:: Estratto del testo ::
La storia è quella del duplice omicidio di due giovani, Marcello Gigliotti e Francesco Lenti.
 
Due giovani che, appartenenti allo stesso clan guidato da Franco Pino, hanno pagato con la vita la loro audacia e la loro indipendenza nel commettere reati senza l'assenso del capo - clan.
 
Francesco Lenti venne addirittura decapitato e Marcello Gigliotti venne torturato prima di essere ucciso. I loro corpi vennero ritrovati in Sila sepolti dalla neve.
 
Ritrovamento dei corpi di Marcello Gigliotti e Francesco Lenti
 
 
Erano gli anni '80, gli anni della Città Oscura, gli anni dei morti ammazzati e della feroce guerra di mafia fra il boss Franco Pino da una parte e il boss, Franchino Perna, dall'altra, irriducibile, oramai 84enne, e detenuto dal 1995, cioè da ben 30 anni, mai pentitosi.
 
Erano gli anni in cui si sparava per le strade, erano gli anni in cui oltre 50 auto blindate spadroneggiavano nei quartieri, gli anni in cui i blitz, come quello scaturito dal dichiarante Antonio De Rose ( allora non si chiamavano pentiti) del 14 maggio 1986 con 179 mandati di cattura, finivano in una bolla di sapone.
 
Tutti gli imputati vennero scarcerati dopo pochi giorni, i reato di associazione mafiosa non venne riconosciuto e le dichiarazioni di Antonio De Rose vennero annullate perchè valutato insano di mente e quindi inattendibile.
 
Salvo poi, nove anni dopo, poter constatare che le veritiere dichiarazioni del De Rose collimavano con quelle di Franco Pino, dopo essere divenuto collaboratore di giustizia.
 
Addirittura non servì a nulla il fatto che il De Rose fece rinvenire i corpi di due assassinati dai clan dei quali non si sapeva neanche che fossero morti.
 
E nonostante la indubbia solidità delle sue dichiarazioni una Magistratura profondamente corrotta e collusa ne vanificò il sacrificio.
 
Lo stesso De Rose, oggi non più vivente, visse il resto della sua vita nell'inedia e nella povertà, abbandonato da tutti.
 
Erano gli anni nei quali a Cosenza venivano accolti e protetti boss latitanti da Reggio Calabria e Palermo che hanno fatto la storia della criminalità.

:: Materiale raccolto ::
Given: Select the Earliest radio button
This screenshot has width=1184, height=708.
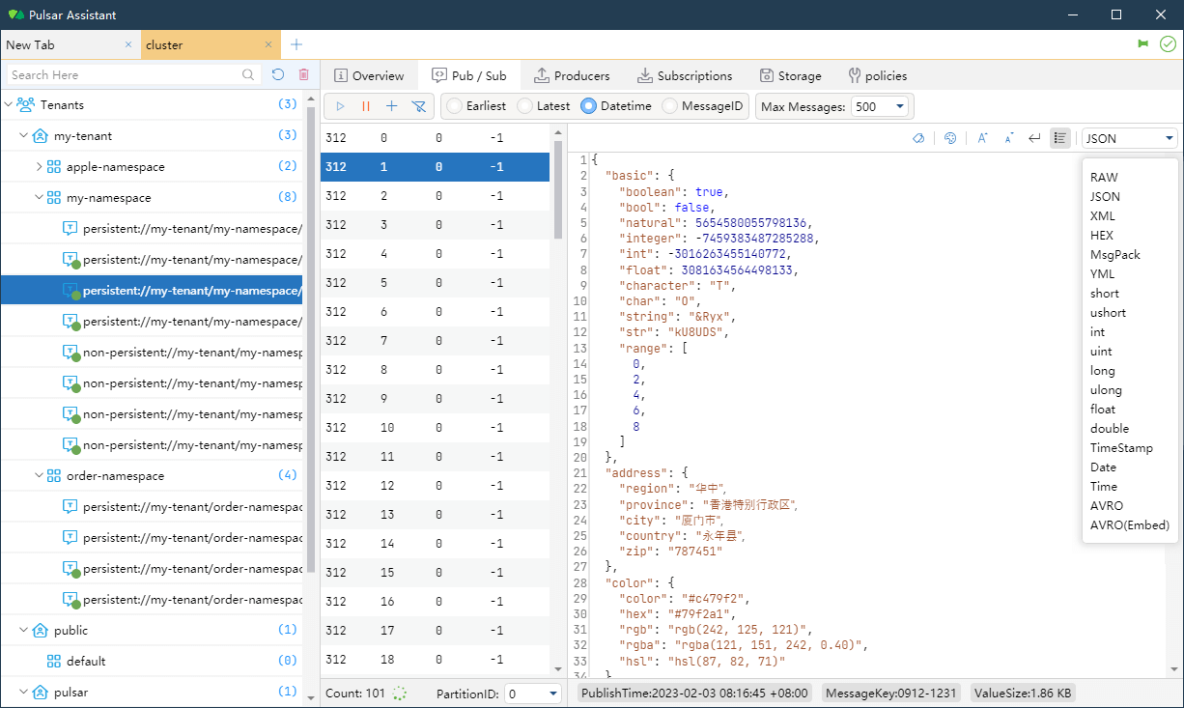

:: Obiettivo ::
Per favore, riscrivi il passo del testo sul duplice omicidio partendo da "Due giovani che, appartenenti" e proseguendo fino a "sepolti dalla neve.", con "sfrontatezza" al posto di "audacia".

:: Risposta ::
Due giovani che, appartenenti allo stesso clan guidato da Franco Pino, hanno pagato con la vita la loro sfrontatezza e la loro indipendenza nel commettere reati senza l'assenso del capo - clan.
 
Francesco Lenti venne addirittura decapitato e Marcello Gigliotti venne torturato prima di essere ucciso. I loro corpi vennero ritrovati in Sila sepolti dalla neve.